* Task instructions
In the text about living with uncertainty, what advice would the writer have given their 21-year-old self?

* Text passage
☆ ☆ ☆ ☆
Plan to live with uncertainty
"Daniel Kahneman received the Nobel Prize in economics in 2002 for his research and insights into decision-making under conditions of uncertainty. His more recent comments on the topic of uncertainty claim that, under such conditions, we are generally focused on ‘the wrong things.’ In our declining and troubled world, that must be the case. Our common preoccupation with the Internet — with tweeting, gaming, and consuming at all hours — indicates diversion and distraction. This suggests that our suffering is twofold: we suffer from being focused on ‘the wrong things’ and from being without much focus. And…we cannot see our comforting distractions and difficult realities simultaneously. But like the turning of a phrase, we may slide from one view to the next. It is a behavioural choice."- Peter H. Kahn Jr
Exponential energy bills and a looming winter of discontent. Collapsing currency and a casino cost of living. Venal politicians and mad dictators, slavering over dying democracy. There’s enough to be uncertain about ‘out there’. But what about ‘in here’? It doesn’t have to be all mulligrubs. Here’s a call to unpack that question, understand what it might mean and embrace the endless prospect of ‘not knowing.’ Fortunately, this is the essence of therapeutic work. Bear with me awhile…
If I could have given my 21 year-old self a piece of invaluable advice, this is it: Plan to live with uncertainty. Decades on, it sounds so obvious, even banal. Yet my work with counselling clients informs me it’s a key component if they want to live a life of less misery.
☆ ☆ ☆ ☆
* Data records
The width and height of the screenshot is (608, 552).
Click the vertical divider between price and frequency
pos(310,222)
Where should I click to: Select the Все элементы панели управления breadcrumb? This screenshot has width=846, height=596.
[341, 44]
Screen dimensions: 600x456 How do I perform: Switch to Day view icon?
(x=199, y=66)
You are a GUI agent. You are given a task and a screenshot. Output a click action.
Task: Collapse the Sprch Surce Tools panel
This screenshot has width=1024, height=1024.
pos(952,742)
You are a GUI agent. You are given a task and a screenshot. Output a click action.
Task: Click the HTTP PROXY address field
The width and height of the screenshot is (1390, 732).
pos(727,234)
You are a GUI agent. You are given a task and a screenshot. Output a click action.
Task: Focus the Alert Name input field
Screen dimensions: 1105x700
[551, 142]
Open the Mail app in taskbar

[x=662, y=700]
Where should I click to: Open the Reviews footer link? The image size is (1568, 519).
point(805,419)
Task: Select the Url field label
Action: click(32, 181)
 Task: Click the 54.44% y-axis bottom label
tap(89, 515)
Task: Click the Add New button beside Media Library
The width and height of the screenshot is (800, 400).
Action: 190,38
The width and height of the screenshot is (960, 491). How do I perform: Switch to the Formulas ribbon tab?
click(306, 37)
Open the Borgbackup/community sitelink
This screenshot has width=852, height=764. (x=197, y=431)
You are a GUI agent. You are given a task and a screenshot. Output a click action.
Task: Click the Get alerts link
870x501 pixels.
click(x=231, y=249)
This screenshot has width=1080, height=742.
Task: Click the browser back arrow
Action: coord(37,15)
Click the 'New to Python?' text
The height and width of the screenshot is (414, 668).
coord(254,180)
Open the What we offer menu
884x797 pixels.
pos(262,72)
☆ ☆ ☆ ☆
* Your response
Plan to live with uncertainty.